(Records used to locate items displayed on screen)
'''

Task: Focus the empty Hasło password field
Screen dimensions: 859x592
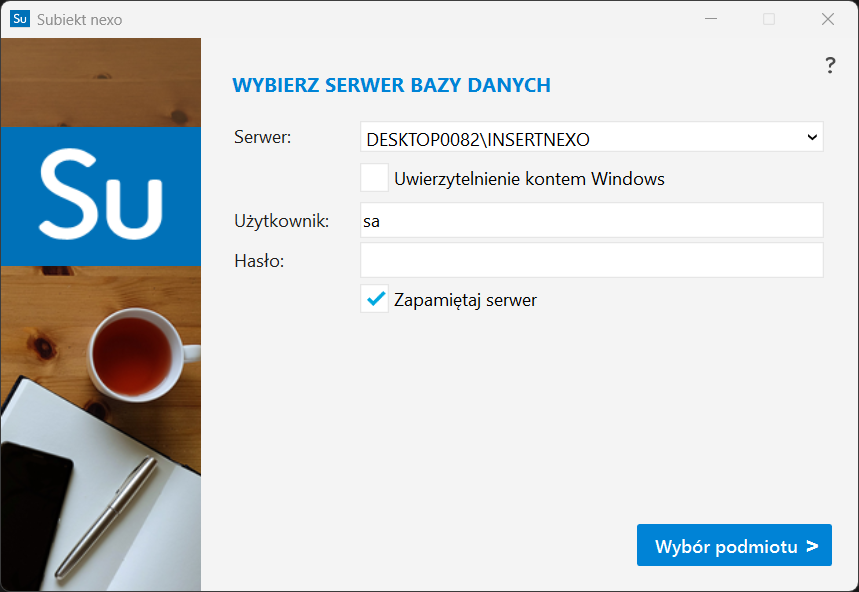Action: click(592, 260)
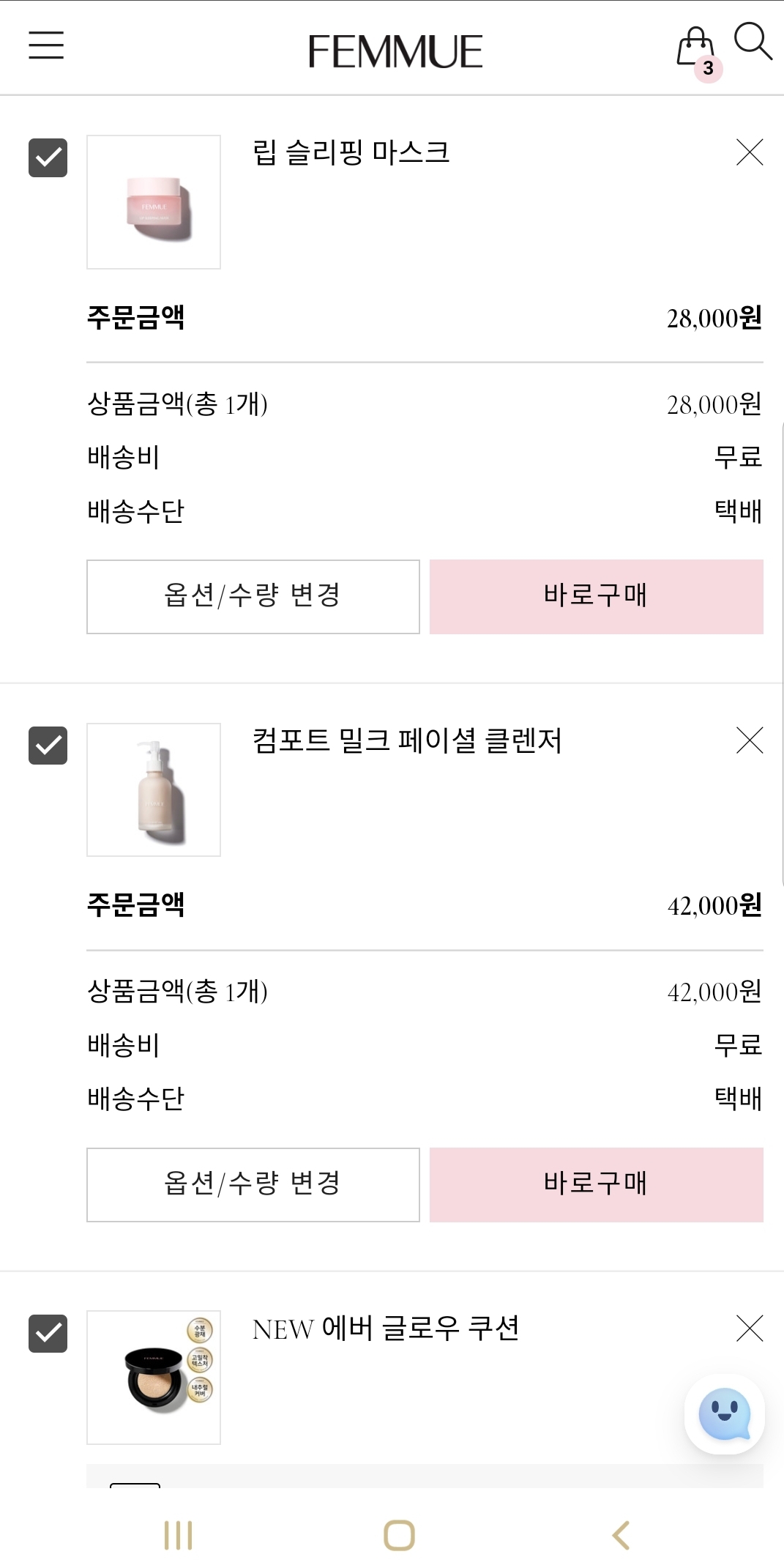Uncheck the 컴포트 밀크 페이셜 클렌저 checkbox
The height and width of the screenshot is (1568, 784).
[48, 746]
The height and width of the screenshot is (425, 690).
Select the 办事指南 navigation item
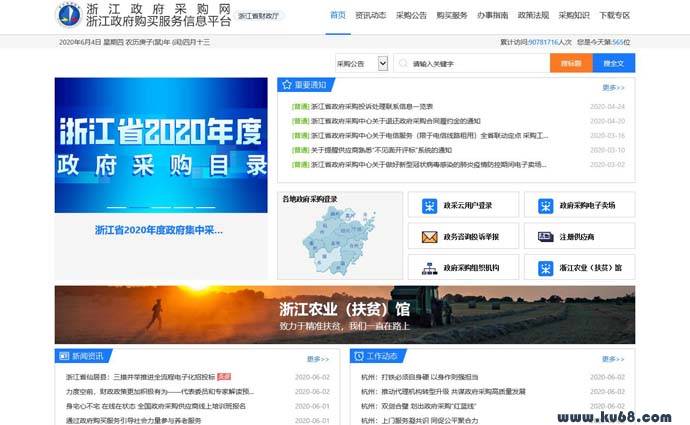492,16
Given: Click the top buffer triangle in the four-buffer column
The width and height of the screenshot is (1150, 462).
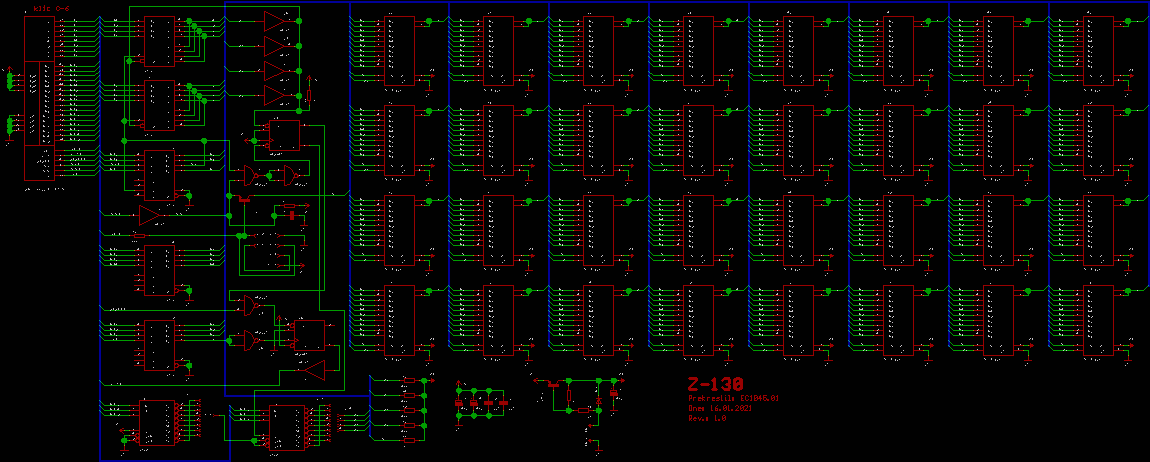Looking at the screenshot, I should [273, 21].
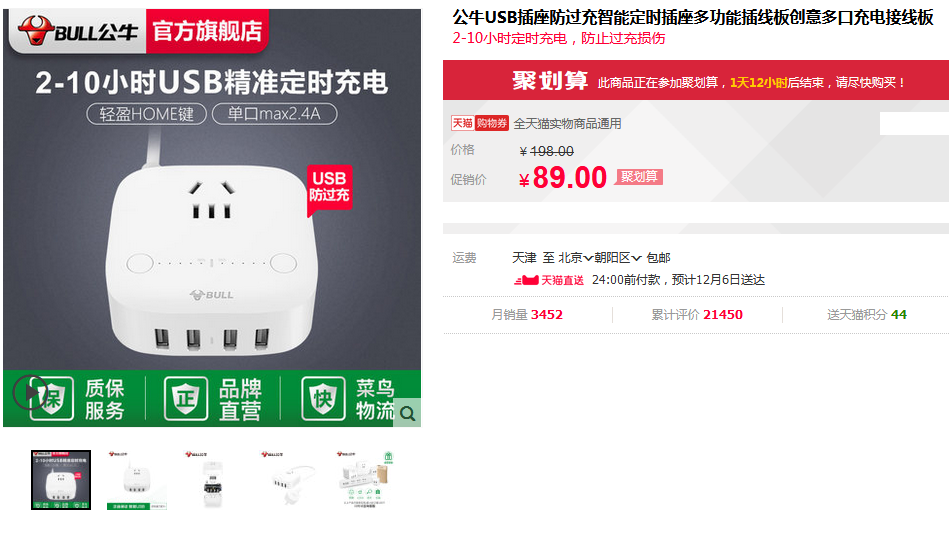Click the 天猫直送 delivery icon
This screenshot has width=949, height=534.
click(548, 280)
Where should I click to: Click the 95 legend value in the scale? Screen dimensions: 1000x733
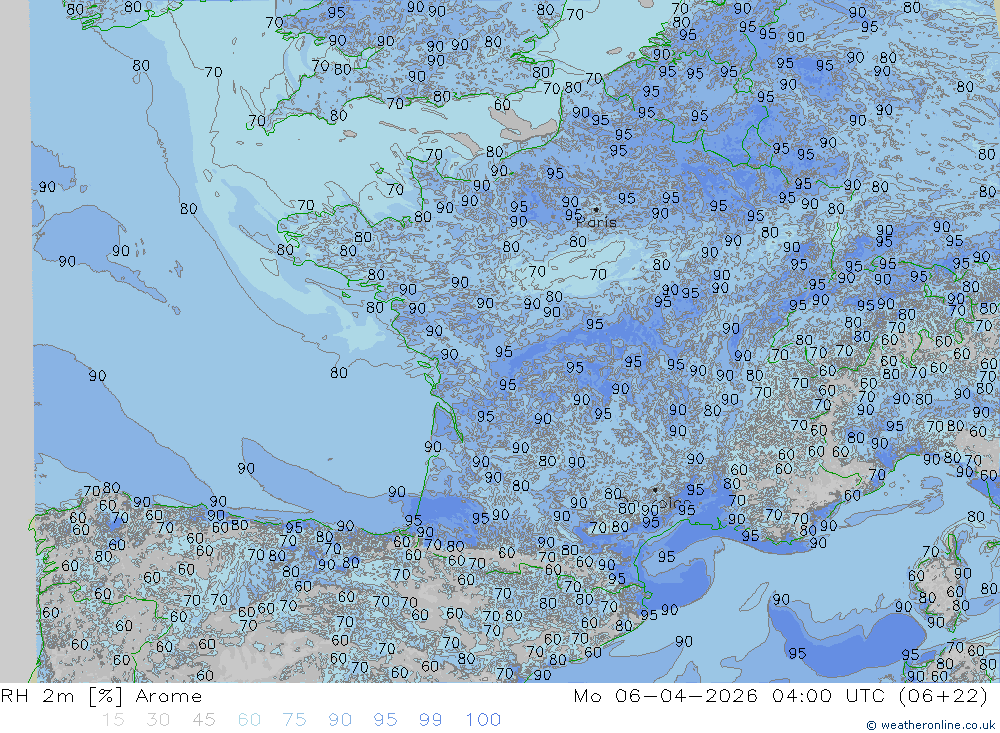385,720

'''

#### [Work to be completed]
Reproduce every line of the records above verbatim, omitting the pictures from your answer.

#### [Task answer]
Task: Focus the empty Hasło password field
Screen dimensions: 859x592
Action: click(592, 260)
Uncheck the 컴포트 밀크 페이셜 클렌저 checkbox
The height and width of the screenshot is (1568, 784).
[48, 746]
The height and width of the screenshot is (425, 690).
Select the 办事指南 navigation item
492,16
Given: Click the top buffer triangle in the four-buffer column
The width and height of the screenshot is (1150, 462).
Looking at the screenshot, I should [273, 21].
Click the 天猫直送 delivery icon
This screenshot has width=949, height=534.
click(548, 280)
Where should I click to: Click the 95 legend value in the scale? Screen dimensions: 1000x733
385,720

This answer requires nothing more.